Work to complete ▸ Give the listing again in full, matching it character for character.

Task material ▸
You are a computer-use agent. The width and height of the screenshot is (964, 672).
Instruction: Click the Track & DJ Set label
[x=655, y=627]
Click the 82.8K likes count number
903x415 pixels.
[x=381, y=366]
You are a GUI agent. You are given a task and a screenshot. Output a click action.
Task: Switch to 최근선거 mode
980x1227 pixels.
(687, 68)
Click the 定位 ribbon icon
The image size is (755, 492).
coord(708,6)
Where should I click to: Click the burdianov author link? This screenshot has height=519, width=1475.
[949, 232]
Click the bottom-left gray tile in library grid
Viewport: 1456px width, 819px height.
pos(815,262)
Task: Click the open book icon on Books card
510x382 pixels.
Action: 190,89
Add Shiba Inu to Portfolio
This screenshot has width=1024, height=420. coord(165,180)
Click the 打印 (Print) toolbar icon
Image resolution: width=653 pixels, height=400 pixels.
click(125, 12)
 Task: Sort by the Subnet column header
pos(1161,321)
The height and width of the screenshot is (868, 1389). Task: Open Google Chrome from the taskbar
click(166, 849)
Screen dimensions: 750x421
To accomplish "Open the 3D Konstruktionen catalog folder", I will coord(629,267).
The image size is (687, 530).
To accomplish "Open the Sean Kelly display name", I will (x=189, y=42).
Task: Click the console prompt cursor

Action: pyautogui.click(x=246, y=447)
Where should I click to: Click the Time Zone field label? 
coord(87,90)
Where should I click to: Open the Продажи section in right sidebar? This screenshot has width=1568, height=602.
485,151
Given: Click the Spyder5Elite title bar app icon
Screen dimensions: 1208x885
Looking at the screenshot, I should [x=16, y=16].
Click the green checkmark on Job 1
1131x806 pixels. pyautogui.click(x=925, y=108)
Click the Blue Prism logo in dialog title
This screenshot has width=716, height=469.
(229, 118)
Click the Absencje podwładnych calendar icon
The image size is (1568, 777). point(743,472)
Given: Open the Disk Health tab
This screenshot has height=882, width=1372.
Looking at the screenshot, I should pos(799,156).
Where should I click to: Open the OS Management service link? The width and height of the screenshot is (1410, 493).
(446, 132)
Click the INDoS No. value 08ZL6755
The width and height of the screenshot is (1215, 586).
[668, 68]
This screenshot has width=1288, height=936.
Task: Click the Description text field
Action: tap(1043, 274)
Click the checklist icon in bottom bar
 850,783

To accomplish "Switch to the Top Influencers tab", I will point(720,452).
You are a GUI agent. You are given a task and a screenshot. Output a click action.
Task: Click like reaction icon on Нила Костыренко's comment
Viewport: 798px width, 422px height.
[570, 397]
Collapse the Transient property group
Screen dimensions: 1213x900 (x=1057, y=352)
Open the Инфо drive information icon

Result of this task ▸
You are a computer-use agent. The width and height of the screenshot is (964, 672).
Instruction: Click the Track & DJ Set label
[x=655, y=627]
Click the 82.8K likes count number
903x415 pixels.
[x=381, y=366]
You are a GUI agent. You are given a task and a screenshot. Output a click action.
Task: Switch to 최근선거 mode
980x1227 pixels.
(687, 68)
Click the 定位 ribbon icon
The image size is (755, 492).
coord(708,6)
Where should I click to: Click the burdianov author link? This screenshot has height=519, width=1475.
[949, 232]
Click the bottom-left gray tile in library grid
Viewport: 1456px width, 819px height.
pos(815,262)
Task: Click the open book icon on Books card
510x382 pixels.
Action: 190,89
Add Shiba Inu to Portfolio
This screenshot has width=1024, height=420. coord(165,180)
Click the 打印 (Print) toolbar icon
Image resolution: width=653 pixels, height=400 pixels.
click(125, 12)
 Task: Sort by the Subnet column header
pos(1161,321)
The height and width of the screenshot is (868, 1389). Task: Open Google Chrome from the taskbar
click(166, 849)
Screen dimensions: 750x421
To accomplish "Open the 3D Konstruktionen catalog folder", I will coord(629,267).
The image size is (687, 530).
To accomplish "Open the Sean Kelly display name", I will (x=189, y=42).
Task: Click the console prompt cursor

Action: pyautogui.click(x=246, y=447)
Where should I click to: Click the Time Zone field label? 
coord(87,90)
Where should I click to: Open the Продажи section in right sidebar? This screenshot has width=1568, height=602.
485,151
Given: Click the Spyder5Elite title bar app icon
Screen dimensions: 1208x885
Looking at the screenshot, I should [x=16, y=16].
Click the green checkmark on Job 1
1131x806 pixels. pyautogui.click(x=925, y=108)
Click the Blue Prism logo in dialog title
This screenshot has width=716, height=469.
(229, 118)
Click the Absencje podwładnych calendar icon
The image size is (1568, 777). point(743,472)
Given: Open the Disk Health tab
This screenshot has height=882, width=1372.
Looking at the screenshot, I should pos(799,156).
Where should I click to: Open the OS Management service link? The width and height of the screenshot is (1410, 493).
(446, 132)
Click the INDoS No. value 08ZL6755
The width and height of the screenshot is (1215, 586).
[668, 68]
This screenshot has width=1288, height=936.
Task: Click the Description text field
Action: tap(1043, 274)
Click the checklist icon in bottom bar
 850,783

To accomplish "Switch to the Top Influencers tab", I will point(720,452).
You are a GUI agent. You are given a task and a screenshot. Output a click action.
Task: Click like reaction icon on Нила Костыренко's comment
Viewport: 798px width, 422px height.
[570, 397]
Collapse the Transient property group
Screen dimensions: 1213x900 (x=1057, y=352)
Open the Инфо drive information icon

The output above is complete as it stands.